Chip Shortage Enters “Danger Zone” As Lead Times Reach New Record

Chip Shortage Enters “Danger Zone” As Lead Times Reach New Record

Semiconductor lead times, the time it takes for a company to order a chip and taking delivery, increased to 17 weeks in April, indicating shortages of these critical components are intensifying, according to Bloomberg

Companies that use semiconductors in their end products use lead times to gauge the balance between supply and demand. Rising levels suggest customers are racing to secure chips. If leads exponentially jump, as what has been happening since December, some customers will purposely order more chips to avoid future supply shortfalls. Inventory accumulation can also exacerbate chip shortages. 

Susquehanna Financial Group reports chip lead times increased to 17 weeks in April, a level that surpasses the all-time high in 2018 and is described as a “danger zone.” The firm began tracking lead times in 2017. 

Source: Bloomberg

Susquehanna analyst Chris Rolland told clients in a Tuesday note that “all major product categories up considerably,” citing power management and analog chip lead times were up the most. “These were some of the largest increases since we started tracking the data,” he added. 

Chip shortages could result in global automakers losing upwards of $110 billion in sales this year. Ford Motor Co., General Motors Co., and other vehicle makers are idling plants as critical tiny chips cause supply chain bottlenecks. 

We obtained satellite imagery showing Ford has parked thousands of trucks with missing chips at a Kentucky Speedway. There’s no timeline when the trucks will return to the Ford’s Kentucky Truck Plant in Louisville to have chip components installed. 
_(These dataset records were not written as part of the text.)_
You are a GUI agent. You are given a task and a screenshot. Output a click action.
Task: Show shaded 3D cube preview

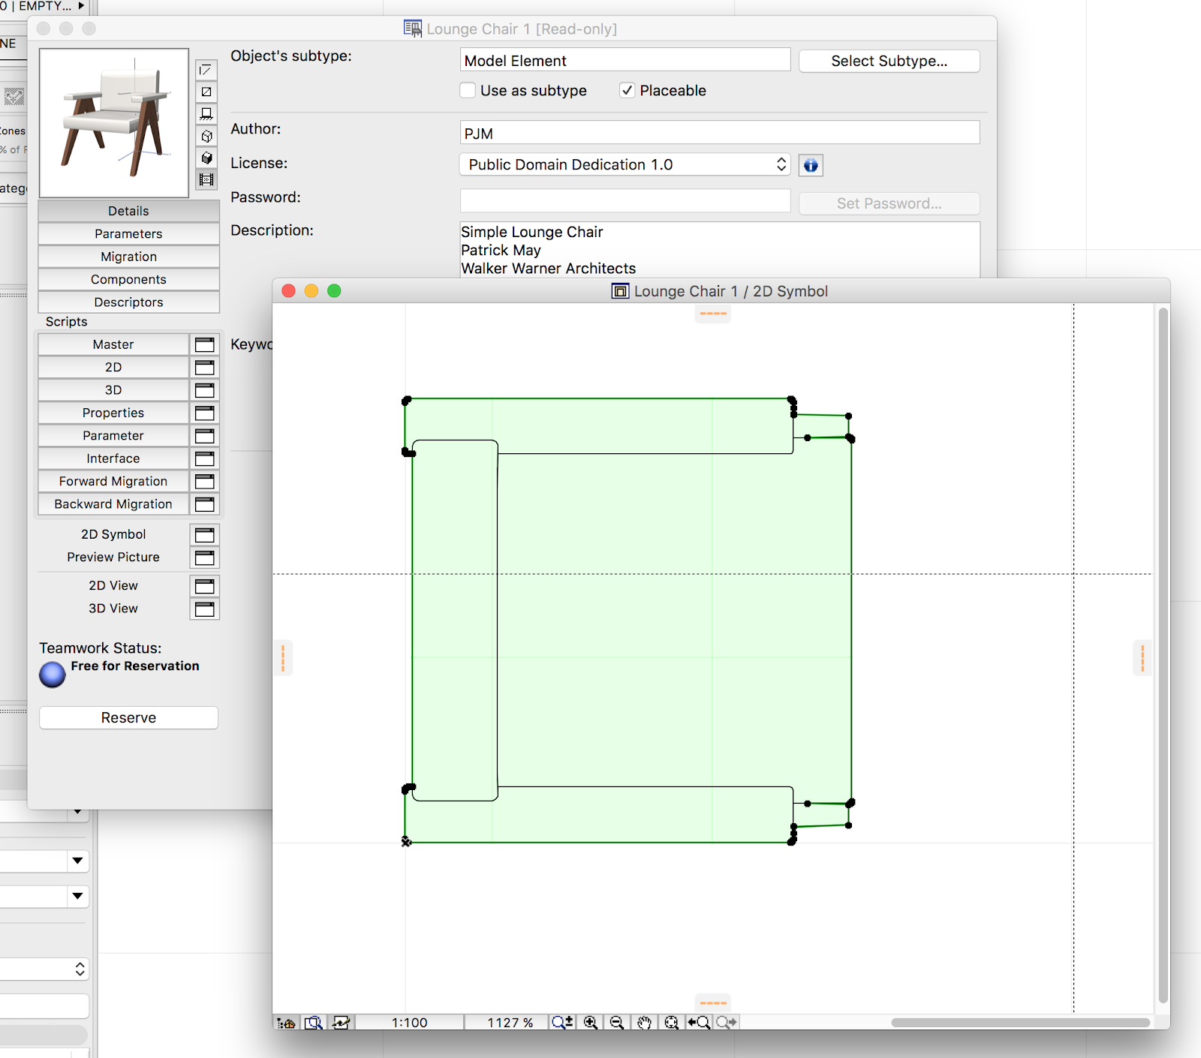(206, 158)
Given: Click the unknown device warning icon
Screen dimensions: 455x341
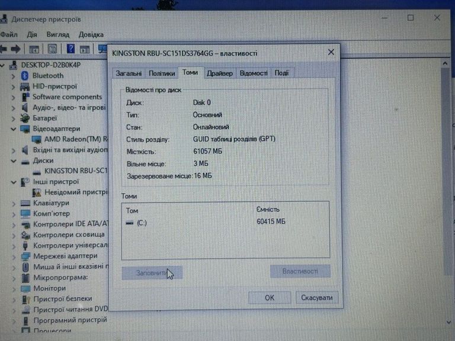Looking at the screenshot, I should [x=37, y=192].
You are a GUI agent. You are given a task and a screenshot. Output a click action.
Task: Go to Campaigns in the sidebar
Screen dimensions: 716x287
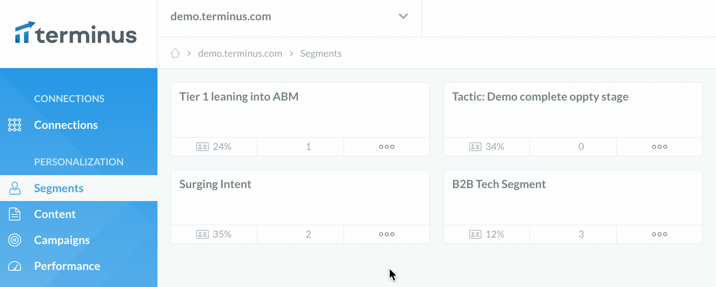pyautogui.click(x=62, y=240)
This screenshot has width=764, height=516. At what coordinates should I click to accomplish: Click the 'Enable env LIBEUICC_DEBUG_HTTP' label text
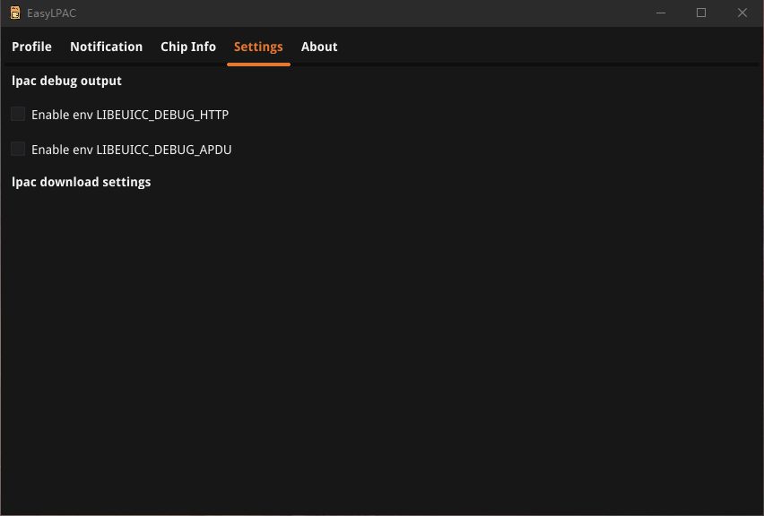tap(130, 115)
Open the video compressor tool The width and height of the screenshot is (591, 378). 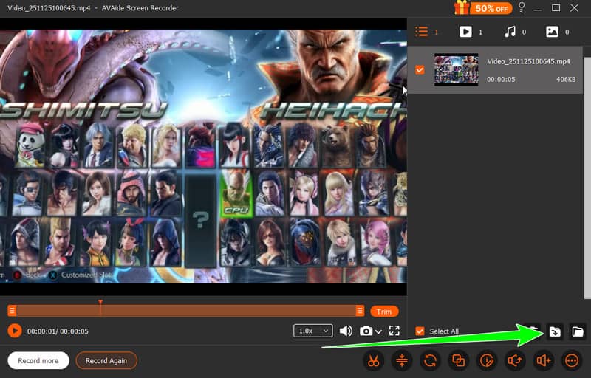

Besides autos, the chip shortage also affects the farming industry, where farmers cannot source new tractors and machinery. Besides vehicles and equipment, anything from game consoles to refrigerators has also been affected. 

“Elevated lead times often compel ‘bad behavior’ at customers, including inventory accumulation, safety stock building and double ordering,” Rolland wrote. “These trends may have spurred a semiconductor industry in the early stages of over-shipment above true customer demand.”

Industry insiders are warning the shortage may last for years. 

Intel’s CEO Pat Gelsinger has been the latest in a chorus of voices to warn about the ongoing semiconductor shortage that will last for a “couple of years.”

Gelsinger said U.S. dominance in the chip industry had dropped so much that only 12% of the world’s semiconductor manufacturing is made in the U.S., down from 37% about 25 years ago.

“And anybody who looks at supply chain says, ‘That’s a problem.’ This is a big, critical industry and we want more of it on American soil: the jobs that we want in America, the control of our long-term technology future,” he said.

Chip giant Taiwan Semiconductor Manufacturing Co. is also warning that the shortage will continue throughout this year and maybe extended into 2022. 

Whenever there’s a problem in the economy, the Federal Reserve and big Wall Street banks, and especially the corrupt politicians on Capitol Hill, love the quick-fix solutions of bailouts and helicopter money. This time, however, that solution will not work to solve the shortage.